Quick meditation: Lie or sit down. If you are
sitting, make sure that your feet are flat against the floor and you are
sitting up in a state that is relaxed. Set your phone or a timer for a
minute. For that minute, focus upon your breathing. Focus upon how your
body feels and how your chest falls as you breathe in and out. If your
mind wanders, don’t beat yourself up for that, it’s perfectly natural,
just bring your mind back to focus upon your breathing. Doing this daily
can help you feel more present in the moment and it can help to focus
your mind on your breathing if you’re feeling distressed.
Hot and cold: As you breathe in, feel your body
warming up from your toes up to your head. Feel it filling with warm,
positive emotions. As you breathe out, feel the cold, negative emotions
draining from your head down to your toes and flowing out into the
ground, not a part of you anymore. You can do this in any public place
when you begin to feel nervous and worried.

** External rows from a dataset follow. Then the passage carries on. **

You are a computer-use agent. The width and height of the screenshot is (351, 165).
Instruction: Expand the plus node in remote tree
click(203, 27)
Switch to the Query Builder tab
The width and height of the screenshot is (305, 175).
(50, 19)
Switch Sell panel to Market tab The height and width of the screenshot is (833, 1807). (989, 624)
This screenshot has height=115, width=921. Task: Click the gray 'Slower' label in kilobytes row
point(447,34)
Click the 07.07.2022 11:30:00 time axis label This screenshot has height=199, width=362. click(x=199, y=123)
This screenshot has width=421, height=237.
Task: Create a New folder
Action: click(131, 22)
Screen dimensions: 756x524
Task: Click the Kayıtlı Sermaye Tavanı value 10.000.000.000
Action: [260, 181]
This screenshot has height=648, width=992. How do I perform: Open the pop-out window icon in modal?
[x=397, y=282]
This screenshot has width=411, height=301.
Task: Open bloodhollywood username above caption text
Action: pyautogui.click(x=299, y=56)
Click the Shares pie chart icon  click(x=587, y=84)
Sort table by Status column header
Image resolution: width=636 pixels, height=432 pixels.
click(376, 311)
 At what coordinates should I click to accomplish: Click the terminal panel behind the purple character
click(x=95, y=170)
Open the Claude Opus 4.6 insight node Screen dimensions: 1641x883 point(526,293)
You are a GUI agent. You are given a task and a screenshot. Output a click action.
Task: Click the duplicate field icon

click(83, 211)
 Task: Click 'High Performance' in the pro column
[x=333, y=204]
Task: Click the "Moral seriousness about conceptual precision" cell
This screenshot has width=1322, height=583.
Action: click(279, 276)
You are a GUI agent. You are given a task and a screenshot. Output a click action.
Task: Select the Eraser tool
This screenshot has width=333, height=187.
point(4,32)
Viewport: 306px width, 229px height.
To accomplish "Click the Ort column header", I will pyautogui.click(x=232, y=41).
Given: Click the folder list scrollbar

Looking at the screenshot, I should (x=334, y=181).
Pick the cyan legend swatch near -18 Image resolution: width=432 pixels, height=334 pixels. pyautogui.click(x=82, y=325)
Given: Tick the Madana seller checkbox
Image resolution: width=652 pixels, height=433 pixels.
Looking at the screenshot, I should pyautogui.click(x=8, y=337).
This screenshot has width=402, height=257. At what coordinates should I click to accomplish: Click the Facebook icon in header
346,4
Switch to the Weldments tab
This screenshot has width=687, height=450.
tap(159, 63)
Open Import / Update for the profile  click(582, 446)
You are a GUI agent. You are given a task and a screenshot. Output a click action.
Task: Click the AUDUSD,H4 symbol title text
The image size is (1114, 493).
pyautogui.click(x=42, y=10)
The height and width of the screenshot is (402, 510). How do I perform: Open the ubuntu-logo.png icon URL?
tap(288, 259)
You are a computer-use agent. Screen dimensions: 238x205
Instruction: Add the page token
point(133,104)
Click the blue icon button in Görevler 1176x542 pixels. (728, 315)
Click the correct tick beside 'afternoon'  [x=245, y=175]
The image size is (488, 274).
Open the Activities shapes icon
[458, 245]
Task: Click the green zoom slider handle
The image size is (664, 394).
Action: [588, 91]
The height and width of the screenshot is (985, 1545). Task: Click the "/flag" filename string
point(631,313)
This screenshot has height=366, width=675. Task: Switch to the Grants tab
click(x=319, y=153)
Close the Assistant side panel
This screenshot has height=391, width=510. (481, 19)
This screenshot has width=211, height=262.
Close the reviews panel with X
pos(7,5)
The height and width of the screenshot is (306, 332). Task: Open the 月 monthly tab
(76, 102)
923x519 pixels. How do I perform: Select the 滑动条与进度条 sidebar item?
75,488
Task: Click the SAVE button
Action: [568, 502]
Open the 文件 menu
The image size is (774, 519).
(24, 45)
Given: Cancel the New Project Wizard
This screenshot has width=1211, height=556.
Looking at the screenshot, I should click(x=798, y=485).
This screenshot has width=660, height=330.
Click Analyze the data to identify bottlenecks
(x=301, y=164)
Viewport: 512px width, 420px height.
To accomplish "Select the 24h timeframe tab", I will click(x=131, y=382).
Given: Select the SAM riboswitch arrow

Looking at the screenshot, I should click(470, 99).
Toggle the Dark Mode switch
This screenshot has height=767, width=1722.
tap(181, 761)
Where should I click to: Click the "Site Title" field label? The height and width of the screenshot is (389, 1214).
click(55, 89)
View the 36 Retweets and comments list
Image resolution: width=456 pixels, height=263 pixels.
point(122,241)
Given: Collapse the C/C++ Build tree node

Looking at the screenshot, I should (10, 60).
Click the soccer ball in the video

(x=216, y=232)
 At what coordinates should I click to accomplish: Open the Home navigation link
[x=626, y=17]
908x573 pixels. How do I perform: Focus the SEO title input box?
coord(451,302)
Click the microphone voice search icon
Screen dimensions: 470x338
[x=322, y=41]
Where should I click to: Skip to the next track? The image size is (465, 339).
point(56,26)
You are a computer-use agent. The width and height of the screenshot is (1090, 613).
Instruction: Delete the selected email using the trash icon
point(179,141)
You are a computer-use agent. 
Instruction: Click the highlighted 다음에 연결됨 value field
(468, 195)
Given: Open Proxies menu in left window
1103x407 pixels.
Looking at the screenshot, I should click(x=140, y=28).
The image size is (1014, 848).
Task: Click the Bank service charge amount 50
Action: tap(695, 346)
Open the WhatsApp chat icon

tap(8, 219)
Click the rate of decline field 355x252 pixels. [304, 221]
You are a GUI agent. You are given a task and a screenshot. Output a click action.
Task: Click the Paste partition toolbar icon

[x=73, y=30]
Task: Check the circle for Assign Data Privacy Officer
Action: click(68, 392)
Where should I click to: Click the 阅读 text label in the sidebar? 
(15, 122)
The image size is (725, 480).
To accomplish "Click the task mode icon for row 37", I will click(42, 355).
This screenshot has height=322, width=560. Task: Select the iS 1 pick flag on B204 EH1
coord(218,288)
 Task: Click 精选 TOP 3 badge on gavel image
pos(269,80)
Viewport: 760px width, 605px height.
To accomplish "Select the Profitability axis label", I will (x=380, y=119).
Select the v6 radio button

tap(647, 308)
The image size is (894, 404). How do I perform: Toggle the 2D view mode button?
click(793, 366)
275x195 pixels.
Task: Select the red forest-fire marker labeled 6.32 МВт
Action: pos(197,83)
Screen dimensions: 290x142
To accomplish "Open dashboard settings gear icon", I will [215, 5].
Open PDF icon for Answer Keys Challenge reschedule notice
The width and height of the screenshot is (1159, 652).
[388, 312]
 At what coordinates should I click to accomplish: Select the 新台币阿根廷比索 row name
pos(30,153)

Drinking water/mints: Only do this if you’re
breathing okay, so you don’t choke. Sucking on a mint and drinking cold
water can clear your airways. When you drink the cold water, feel it
going down your throat and into your system. Focus upon it reaching all
the parts of your body and clearing your thoughts. It can help you focus
upon breathing more steadily if your airways are clear.
Five senses: Go through each of your five
senses: touch, smell, sight, taste and hearing. What do you experience
with each of these? How does that feel? If you focus upon hearing, try
to listen to every tiny little sound, for example, such as birds singing
through a crowd of people. Work through each of those senses and repeat
until you begin to feel less overwhelmed by it all.